Provides is an embedded code-excited linear prediction speech coding/decoding apparatus and method that can deal with the capacity change of speech transmission channel by modeling an error signal not coded at a core speech coder based on a transmission rate in a multiple pulse search mode or gain compensation mode and then transmitting it in an optimum mode. The apparatus includes a core speech coding unit for coding an input speech signal with spectral envelop and an excitation signal, a transmission rate determination unit for allocating the number of bits additionally allowed depending on a capacity of a transmission channel, and an embedded excitation signal coding unit for coding a residual excitation signal that is not coded in the core speech coding unit based on the number of additionally allowed bits using one of a multiple pulse excitation coding mode and a gain compensation mode.

Description

FIELD OF THE INVENTION
The present invention relates to an embedded code-excited linear prediction speech coding and decoding apparatus and method; and more particularly, to a bit rate scalable speech coding and decoding apparatus which has an embedded structure capable of improving the quality of speech while actively dealing with fluctuation of speech transmission channel capacity, and a method thereof.
DESCRIPTION OF RELATED ART
High quality speech coders that may be used for speech communication over Internet protocol in a broadband convergence network have been actively developed in recent years.
Such speech coders should be compatible with conventional standard speech coders to include existing conventional coder users. In order to serve compatibility with the conventional coders, the speech coder to be developed should include a core layer based on the conventional speech coder.
Further, in order to guarantee the speech quality in a communication network, particularly in a packet-based network, it is important to provide a variable transmission rate depending on the network traffic condition. For instance, in case of Internet Protocol (IP) network, the fluctuation of speech quality during the speech service may be high due to a packet loss which can occur during packet transmission. Although many speech coders have packet loss concealment algorithm, the speech signals of a lost frame are not perfectly recovered, especially when burst packet loss occurs, the speech quality degradation is severe. Thus the overall speech quality felt by listeners is degraded. One of the causes of the packet loss is a channel load.
Thus, the packet loss caused by channel load can be reduced by controlling the output bitrate of speech coder. On the other hand, the channel load is high, it is possible to transmit the speech data at lower bitrates and reduce the channel load. Thus the fluctuation of speech quality is decreased due to the packet loss. When channel condition is good, speech data can be transmitted at a higher bit rate to thereby provide a high quality speech service.
That is, the speech coder should be implemented in a variable bitrates embedded type and the bit rate can be controlled depending on a network condition.

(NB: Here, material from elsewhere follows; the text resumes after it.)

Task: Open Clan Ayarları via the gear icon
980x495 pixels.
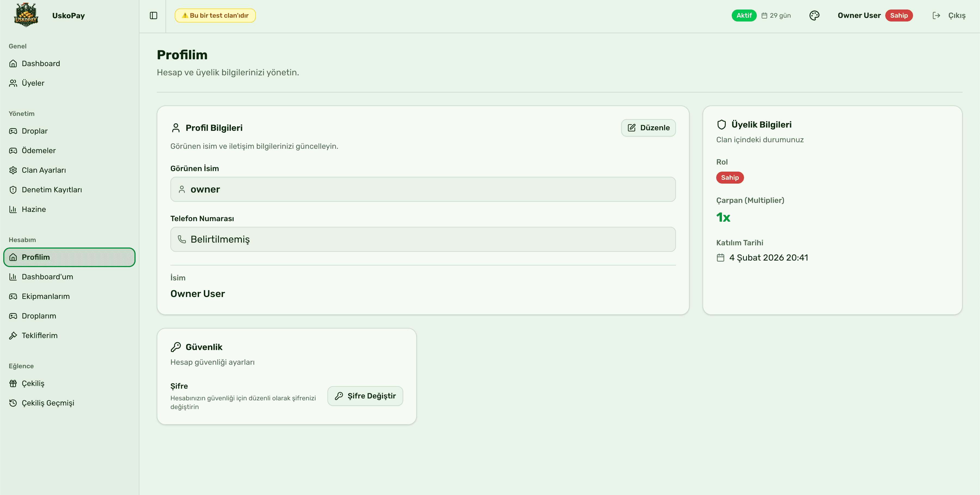Action: [13, 170]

Meanwhile, conventional scalable speech coders are classified into a separate scalable coding method and a composite scalable coding method.
In case of the separate scalable coding method, first, the input speech signal is coded using a core speech coder and then the difference between the input speech signal and the compressed speech signal is coded again at a bit rate allocated additionally. For example, Kataoka et al. adopt G.729 as a core speech coder and encode a residual signal using a fixed codebook comprised of a combination of two random codebooks (A. Kataoka. S. Kurihara, S. Sasaki, and S. Hayashi, “A 16-kbit/s wideband speech codec scalable with G.729,” in Proc. Eurospeech, Rhodes, Greece, pp. 1491-1494, September 1997).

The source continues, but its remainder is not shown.